Most of Miami’s vibrant culture lived in its geographical extremes: nightclubs on the beach, music venues scattered throughout the mainland, and a collection of historical landmarks that are strewn across the city with relatively little connection to the residents that call the city home year after year.

With places like The Wynwood Yard successfully building a space for community connection, the city’s cultural landscape is drastically shifting — and for the better. When unused or unconventional spaces like the original empty lot are activated, locals are told that they, too, can be enriched by and participate in the creation of culture, inviting residents from all walks of life in our community to rub shoulders and take a seat at the table. It’s a rare opportunity in this city. The results of transforming otherwise overlooked space into a watering hole for the arts, food, and drink were immediate.

When it comes to The Wynwood Yard and Heiman’s efforts, it isn’t only the actual space that brings people together. It’s her visionary approach to building a community internally that has helped lead the charge for connection for Miami. Looking to ensure a steady stream of supporters for the project, Heiman worked with local cultural development agency, Prism Creative Group, to build out a calendar of events as vibrant as the space itself.

At The Wynwood Yard, Prism played a key role in bringing weekly concert series, craft fairs, and singer-songwriter showcases to the stage. We were also given the opportunity to foster community partnerships with Miami’s top cultural institutions to make all levels of culture accessible to the community. World-class flamenco drew nearly 2,000 attendees for The Adrienne Arsht Center’s Flamenco Festival, and GRAMMY and Latin GRAMMY-nominated artists magnified The Yard’s magic thanks to Sony Music Latin. Each of these events and showcases were free and open to the public.

What’s most important to note here is not The Wynwood Yard’s accolades or positive effects on the community, but rather that the cultural pressure cannot sit upon the shoulders of a few. These moments for authentic connection must exist in bulk, everywhere across Miami, for it to eventually evolve into the world-class city we know it can actually become — collectively elevating our lives as it grows.

In order to ensure that the current momentum continues in a positive direction that benefits all members of the community, projects such as The Wynwood Yard’s potential expansion to North Miami Beach require the help and support of local governments, landlords and operators, and as many community members as possible.
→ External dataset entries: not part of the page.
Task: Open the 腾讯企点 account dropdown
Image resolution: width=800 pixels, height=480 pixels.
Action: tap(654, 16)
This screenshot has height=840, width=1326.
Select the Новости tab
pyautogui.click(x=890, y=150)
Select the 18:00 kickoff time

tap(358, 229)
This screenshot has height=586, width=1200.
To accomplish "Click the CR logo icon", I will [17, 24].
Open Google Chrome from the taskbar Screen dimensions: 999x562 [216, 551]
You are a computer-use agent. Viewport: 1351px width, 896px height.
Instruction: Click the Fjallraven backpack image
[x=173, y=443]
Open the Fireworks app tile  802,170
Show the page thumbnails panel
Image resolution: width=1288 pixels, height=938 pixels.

More important, it requires the thoughtful process of working with these same residents, listening to their desires, and being made aware of their needs in order to ensure that future projects and developments benefit everyone.

We need to work together and connect across silos, as The Wynwood Yard has proven to do, to create the Miami we all want to be proud to say we live in.

Pola Bunster is a co-founder of Prism Creative Group.